◆ TASK DIRECTIONS
Return the lines verbatim, starting with the one containing "Given: Select week" and continuing through the one containing "Looking at the".

◆ SOURCE DATA
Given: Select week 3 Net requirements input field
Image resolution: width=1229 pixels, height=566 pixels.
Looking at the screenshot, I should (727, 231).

--

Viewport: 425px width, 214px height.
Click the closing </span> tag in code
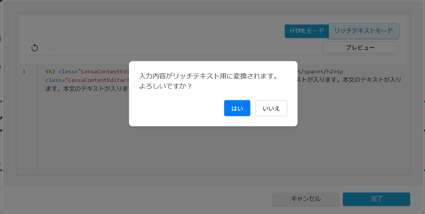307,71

◆ THE SOLUTION
Given: Select week 3 Net requirements input field
Image resolution: width=1229 pixels, height=566 pixels.
Looking at the screenshot, I should (727, 231).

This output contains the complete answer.